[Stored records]
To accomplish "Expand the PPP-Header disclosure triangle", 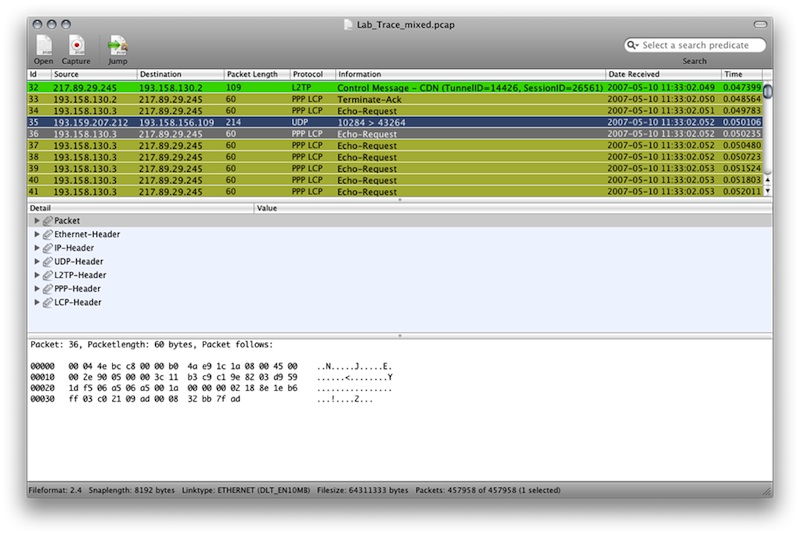I will pos(38,289).
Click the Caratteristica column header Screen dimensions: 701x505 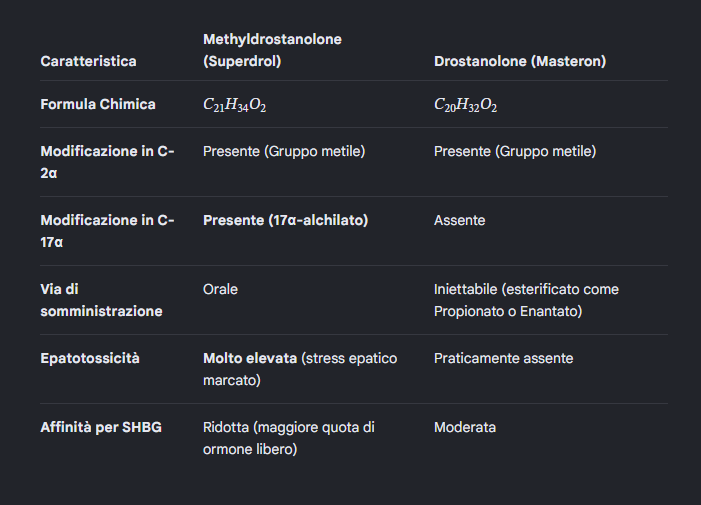[88, 61]
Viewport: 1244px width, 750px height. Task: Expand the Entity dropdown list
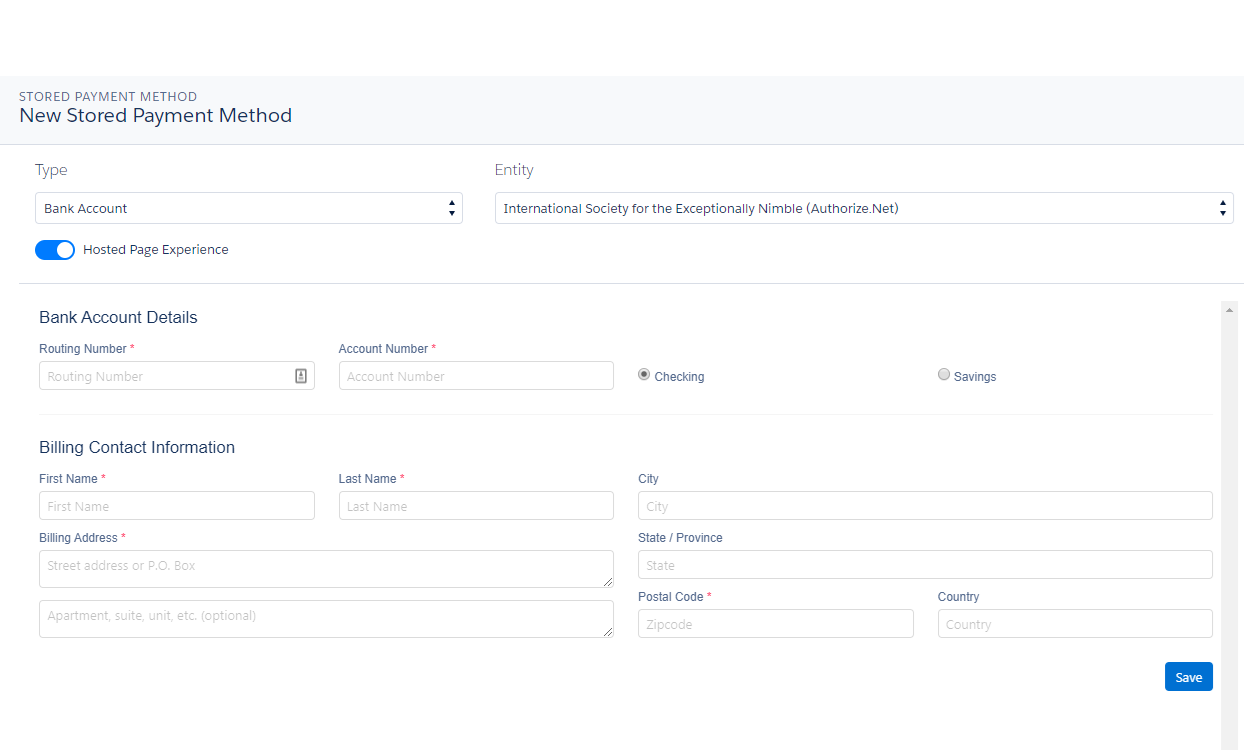pyautogui.click(x=864, y=208)
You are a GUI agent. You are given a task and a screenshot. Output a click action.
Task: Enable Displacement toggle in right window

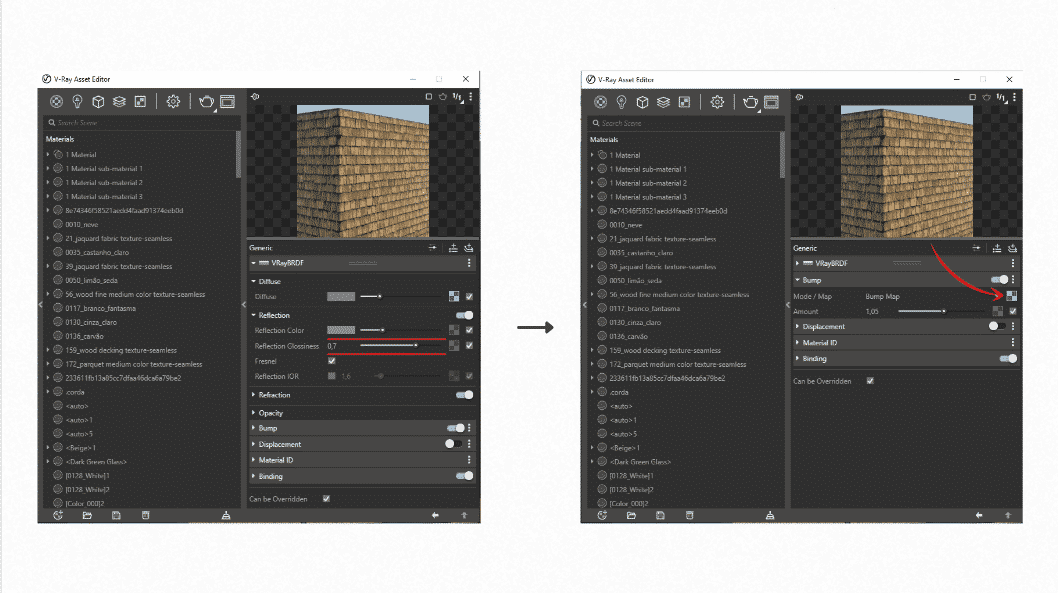[997, 326]
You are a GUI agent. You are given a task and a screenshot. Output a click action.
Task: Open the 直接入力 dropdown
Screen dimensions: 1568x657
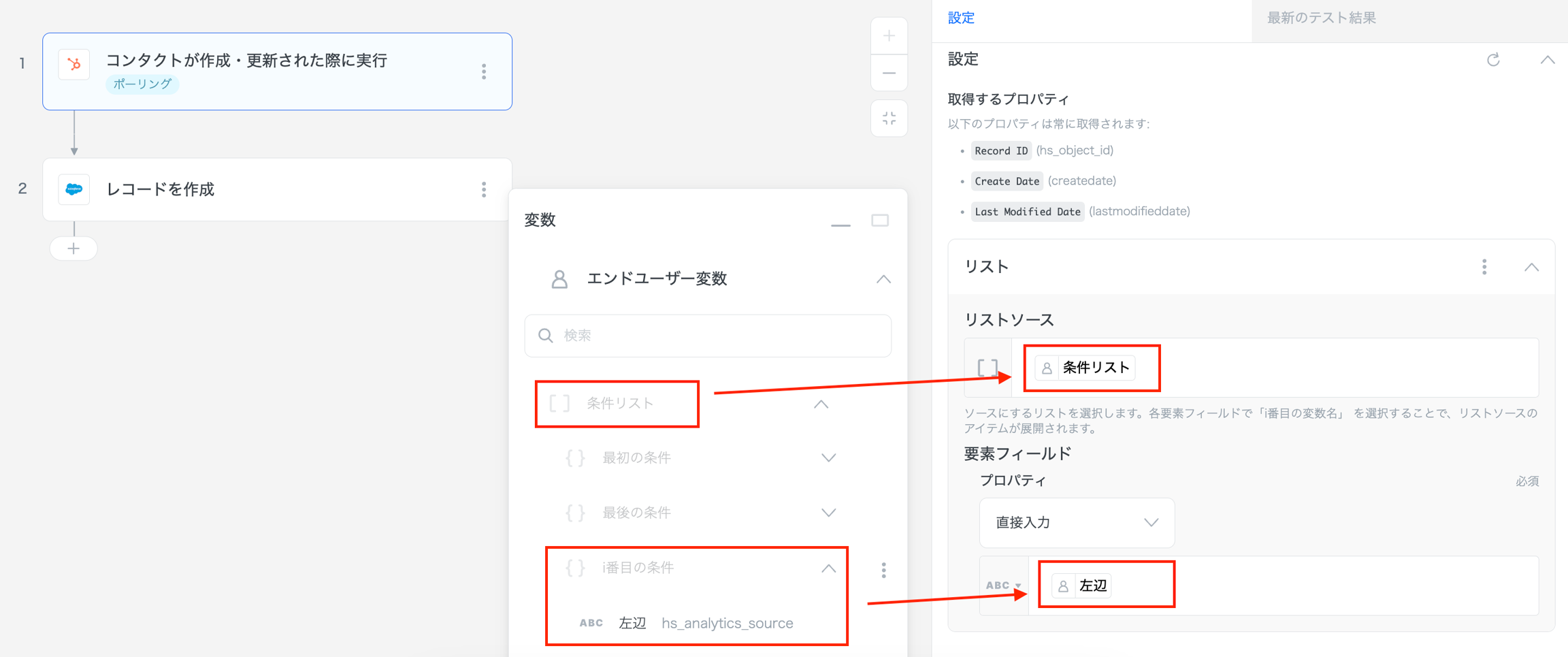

** What is required **
Set down only the lines running from the line with "Viewport: 1244px width, 750px" to the end of the entries, inclusive; omit every picture.

** Exercise solution **
Viewport: 1244px width, 750px height. Task: Expand the Entity dropdown list
pyautogui.click(x=864, y=208)
You are a GUI agent. You are given a task and a screenshot. Output a click action.
Task: Enable Displacement toggle in right window

[997, 326]
You are a GUI agent. You are given a task and a screenshot. Output a click action.
Task: Open the 直接入力 dropdown
Screen dimensions: 1568x657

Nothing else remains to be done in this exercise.